陳繼儒在他的《小窗幽紀》中卻説:“揮灑以怡情,與其應酬,何如兀坐?”這是他立身處世之道。蓋揮灑是為了怡情。揮灑即瀟灑,是無拘無束,放任自然的。《紅樓夢》三十三回:“全無一點慷慨揮灑的談吐,仍是葳葳蕤蕤的。”這是説:談吐間不夠揮灑,場面永遠是萎頓不歡的,大概因為這樣的與朋友交往就不是怡情,而是變成應酬的“嘴頭”。那倒不如獨自端坐(兀坐)來得安閑舒適。
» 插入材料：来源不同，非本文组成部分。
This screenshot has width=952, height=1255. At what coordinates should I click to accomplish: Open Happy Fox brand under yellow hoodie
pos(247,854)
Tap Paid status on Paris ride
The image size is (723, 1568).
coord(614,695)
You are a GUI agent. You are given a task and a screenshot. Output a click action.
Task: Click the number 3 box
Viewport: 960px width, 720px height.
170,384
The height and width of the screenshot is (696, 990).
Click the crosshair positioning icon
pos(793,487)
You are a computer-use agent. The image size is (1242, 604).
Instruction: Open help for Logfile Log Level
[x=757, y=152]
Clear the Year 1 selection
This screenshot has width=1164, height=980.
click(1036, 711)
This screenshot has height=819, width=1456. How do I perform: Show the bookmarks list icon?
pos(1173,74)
《小窗》繼續説:“書禮以達情,與其工巧,何若直陳?”書禮,愚見認為是《尙書》和《禮記》,一是上古之典章文獻,一是先秦舊籍,都是嚴肅教化的文章,不比一般小說、散文,所以毋須工巧,只須直陳足矣。《小窗》又連舉兩例:“棋局以適情,與其競勝,何若促膝?笑譚(談)以怡情,與其謔浪,何若狂歌?”下棋,是怡情悅性的玩意,樂趣在於舉棋攻守的過程,所以有人與電腦對弈,怡然自得,倘計較於勝負得失,何異賭博?賭博不但傷品,也失感情,所以説,與其掃興倒不如與友促膝談心。家事,國事,天下事,事事可談。可談的更有笑談。《詩 · 衛風 · 氓》:“淇則有岸,隰則有泮。總角之宴,言笑晏晏。”這樣的笑談,何其歡暢!另一種“言笑”變了質,是為謔浪,是戲謔放蕩,很容易由喜變悲。《詩 · 邶風 · 終風》:“謔浪笑敖,中心是悼!”是説戲言放浪、調笑胡鬧,我的心裏有一種憂懼的感覺。與其如此,倒不如仰天狂歌。